Content starts

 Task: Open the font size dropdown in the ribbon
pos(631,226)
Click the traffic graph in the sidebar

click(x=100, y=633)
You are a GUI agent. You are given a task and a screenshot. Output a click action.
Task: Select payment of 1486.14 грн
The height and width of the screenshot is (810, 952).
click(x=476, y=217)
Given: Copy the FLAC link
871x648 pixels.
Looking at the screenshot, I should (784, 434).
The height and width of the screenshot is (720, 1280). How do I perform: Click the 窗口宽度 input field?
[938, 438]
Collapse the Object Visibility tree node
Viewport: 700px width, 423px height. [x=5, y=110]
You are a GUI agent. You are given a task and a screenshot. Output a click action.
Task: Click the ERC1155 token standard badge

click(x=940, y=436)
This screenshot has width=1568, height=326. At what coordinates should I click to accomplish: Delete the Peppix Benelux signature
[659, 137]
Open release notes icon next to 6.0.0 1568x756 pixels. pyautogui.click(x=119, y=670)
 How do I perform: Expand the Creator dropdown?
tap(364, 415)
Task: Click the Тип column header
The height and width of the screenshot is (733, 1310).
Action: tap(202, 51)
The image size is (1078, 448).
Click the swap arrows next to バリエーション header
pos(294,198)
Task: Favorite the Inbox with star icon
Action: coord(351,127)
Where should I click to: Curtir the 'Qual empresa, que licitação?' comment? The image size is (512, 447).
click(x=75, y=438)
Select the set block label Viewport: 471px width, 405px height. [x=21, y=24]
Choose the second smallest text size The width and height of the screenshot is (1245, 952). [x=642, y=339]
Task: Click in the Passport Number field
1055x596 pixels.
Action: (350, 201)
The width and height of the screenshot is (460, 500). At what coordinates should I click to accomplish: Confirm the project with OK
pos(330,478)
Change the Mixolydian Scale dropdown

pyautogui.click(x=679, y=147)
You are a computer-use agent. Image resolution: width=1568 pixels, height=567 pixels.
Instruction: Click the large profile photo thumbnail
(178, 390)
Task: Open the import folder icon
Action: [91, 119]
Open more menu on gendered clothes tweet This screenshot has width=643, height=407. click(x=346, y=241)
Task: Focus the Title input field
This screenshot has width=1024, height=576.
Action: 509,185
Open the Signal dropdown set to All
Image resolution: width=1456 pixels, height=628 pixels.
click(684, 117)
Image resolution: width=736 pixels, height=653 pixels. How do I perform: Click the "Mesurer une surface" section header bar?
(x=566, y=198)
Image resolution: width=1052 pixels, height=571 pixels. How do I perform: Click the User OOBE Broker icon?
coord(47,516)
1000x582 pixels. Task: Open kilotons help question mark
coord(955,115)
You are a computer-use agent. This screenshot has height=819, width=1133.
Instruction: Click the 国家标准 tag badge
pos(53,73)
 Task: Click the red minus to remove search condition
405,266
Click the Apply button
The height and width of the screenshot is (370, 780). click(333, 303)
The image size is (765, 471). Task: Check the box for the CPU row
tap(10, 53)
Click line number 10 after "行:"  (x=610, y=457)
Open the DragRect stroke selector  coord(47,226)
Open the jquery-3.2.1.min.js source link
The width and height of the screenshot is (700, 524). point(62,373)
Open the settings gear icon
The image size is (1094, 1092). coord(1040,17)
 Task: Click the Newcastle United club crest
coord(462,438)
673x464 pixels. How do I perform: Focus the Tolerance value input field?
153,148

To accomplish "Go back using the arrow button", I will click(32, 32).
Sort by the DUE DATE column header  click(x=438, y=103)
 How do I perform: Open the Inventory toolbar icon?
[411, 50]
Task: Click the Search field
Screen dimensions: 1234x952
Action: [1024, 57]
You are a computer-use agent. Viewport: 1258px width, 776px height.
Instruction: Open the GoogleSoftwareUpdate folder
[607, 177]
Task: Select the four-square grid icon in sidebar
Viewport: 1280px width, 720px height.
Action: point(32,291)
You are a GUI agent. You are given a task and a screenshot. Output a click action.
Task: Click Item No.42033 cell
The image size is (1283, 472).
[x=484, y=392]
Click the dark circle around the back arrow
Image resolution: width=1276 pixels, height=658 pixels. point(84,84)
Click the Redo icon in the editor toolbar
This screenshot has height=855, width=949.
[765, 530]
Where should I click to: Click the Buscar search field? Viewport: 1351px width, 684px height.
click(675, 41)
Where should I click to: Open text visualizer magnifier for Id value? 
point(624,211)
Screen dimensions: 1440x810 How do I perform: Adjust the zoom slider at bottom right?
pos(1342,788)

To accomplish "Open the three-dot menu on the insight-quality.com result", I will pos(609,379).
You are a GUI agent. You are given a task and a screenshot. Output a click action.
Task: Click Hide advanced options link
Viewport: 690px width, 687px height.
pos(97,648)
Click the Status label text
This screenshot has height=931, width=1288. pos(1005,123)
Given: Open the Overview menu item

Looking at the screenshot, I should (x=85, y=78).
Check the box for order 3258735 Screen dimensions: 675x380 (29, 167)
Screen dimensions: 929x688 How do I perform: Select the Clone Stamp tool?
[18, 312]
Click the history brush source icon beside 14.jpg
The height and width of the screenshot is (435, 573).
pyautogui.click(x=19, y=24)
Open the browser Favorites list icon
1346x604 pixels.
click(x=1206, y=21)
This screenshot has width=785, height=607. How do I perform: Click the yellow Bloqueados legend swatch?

Content ends

> [PROBLEM STATEMENT]
Each line from the one containing "Screen dimensions: 1440x810" through the last line of the entries above is to be returned exactly, and no others.

> [ANSWER SPACE]
Screen dimensions: 1440x810 How do I perform: Adjust the zoom slider at bottom right?
pos(1342,788)

To accomplish "Open the three-dot menu on the insight-quality.com result", I will pos(609,379).
You are a GUI agent. You are given a task and a screenshot. Output a click action.
Task: Click Hide advanced options link
Viewport: 690px width, 687px height.
pos(97,648)
Click the Status label text
This screenshot has height=931, width=1288. pos(1005,123)
Given: Open the Overview menu item

Looking at the screenshot, I should (x=85, y=78).
Check the box for order 3258735 Screen dimensions: 675x380 (29, 167)
Screen dimensions: 929x688 How do I perform: Select the Clone Stamp tool?
[18, 312]
Click the history brush source icon beside 14.jpg
The height and width of the screenshot is (435, 573).
pyautogui.click(x=19, y=24)
Open the browser Favorites list icon
1346x604 pixels.
click(x=1206, y=21)
This screenshot has width=785, height=607. How do I perform: Click the yellow Bloqueados legend swatch?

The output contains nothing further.